### Exercise details
Reproduce the items word for word, starting at the very first one and stopping at the line containing "Open the command", with that line included.
◇ ◇ ◇ ◇ ◇
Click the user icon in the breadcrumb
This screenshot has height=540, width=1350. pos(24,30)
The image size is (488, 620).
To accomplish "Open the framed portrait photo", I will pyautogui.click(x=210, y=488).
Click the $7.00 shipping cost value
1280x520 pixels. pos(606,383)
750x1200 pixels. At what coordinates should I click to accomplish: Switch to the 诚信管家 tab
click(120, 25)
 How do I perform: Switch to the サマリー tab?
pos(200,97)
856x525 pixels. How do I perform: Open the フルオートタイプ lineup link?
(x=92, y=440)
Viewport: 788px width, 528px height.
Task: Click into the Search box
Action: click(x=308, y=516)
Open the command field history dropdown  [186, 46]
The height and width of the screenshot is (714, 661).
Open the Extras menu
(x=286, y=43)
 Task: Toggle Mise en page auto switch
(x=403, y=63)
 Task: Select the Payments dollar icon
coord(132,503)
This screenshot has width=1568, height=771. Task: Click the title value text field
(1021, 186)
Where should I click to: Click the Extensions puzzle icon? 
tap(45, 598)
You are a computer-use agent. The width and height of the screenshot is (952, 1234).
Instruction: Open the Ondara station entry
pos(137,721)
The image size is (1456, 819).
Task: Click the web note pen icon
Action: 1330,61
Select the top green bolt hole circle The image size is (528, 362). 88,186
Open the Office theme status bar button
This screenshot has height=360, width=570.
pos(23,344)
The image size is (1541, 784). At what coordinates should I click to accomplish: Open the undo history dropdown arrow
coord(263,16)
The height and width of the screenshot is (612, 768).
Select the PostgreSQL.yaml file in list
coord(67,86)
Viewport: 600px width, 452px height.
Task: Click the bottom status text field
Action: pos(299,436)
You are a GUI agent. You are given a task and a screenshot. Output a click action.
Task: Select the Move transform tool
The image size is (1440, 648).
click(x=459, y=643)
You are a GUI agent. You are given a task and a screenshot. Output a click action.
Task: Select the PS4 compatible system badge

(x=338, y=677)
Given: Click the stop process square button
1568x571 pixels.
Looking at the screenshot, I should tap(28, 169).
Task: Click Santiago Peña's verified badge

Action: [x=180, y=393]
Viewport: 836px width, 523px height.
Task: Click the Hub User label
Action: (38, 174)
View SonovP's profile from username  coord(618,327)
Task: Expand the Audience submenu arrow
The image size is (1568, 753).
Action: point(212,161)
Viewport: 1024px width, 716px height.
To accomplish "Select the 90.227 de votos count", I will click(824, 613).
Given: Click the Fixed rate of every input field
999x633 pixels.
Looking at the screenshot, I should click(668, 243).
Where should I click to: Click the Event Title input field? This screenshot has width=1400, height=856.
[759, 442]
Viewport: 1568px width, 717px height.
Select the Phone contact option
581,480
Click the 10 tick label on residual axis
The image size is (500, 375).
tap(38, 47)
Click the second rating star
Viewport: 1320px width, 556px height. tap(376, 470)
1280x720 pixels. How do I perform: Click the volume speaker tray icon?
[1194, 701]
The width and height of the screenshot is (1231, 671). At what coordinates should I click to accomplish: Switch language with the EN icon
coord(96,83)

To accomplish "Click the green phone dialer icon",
◇ ◇ ◇ ◇ ◇
### In response
Click the user icon in the breadcrumb
This screenshot has height=540, width=1350. pos(24,30)
The image size is (488, 620).
To accomplish "Open the framed portrait photo", I will pyautogui.click(x=210, y=488).
Click the $7.00 shipping cost value
1280x520 pixels. pos(606,383)
750x1200 pixels. At what coordinates should I click to accomplish: Switch to the 诚信管家 tab
click(120, 25)
 How do I perform: Switch to the サマリー tab?
pos(200,97)
856x525 pixels. How do I perform: Open the フルオートタイプ lineup link?
(x=92, y=440)
Viewport: 788px width, 528px height.
Task: Click into the Search box
Action: click(x=308, y=516)
Open the command field history dropdown  [186, 46]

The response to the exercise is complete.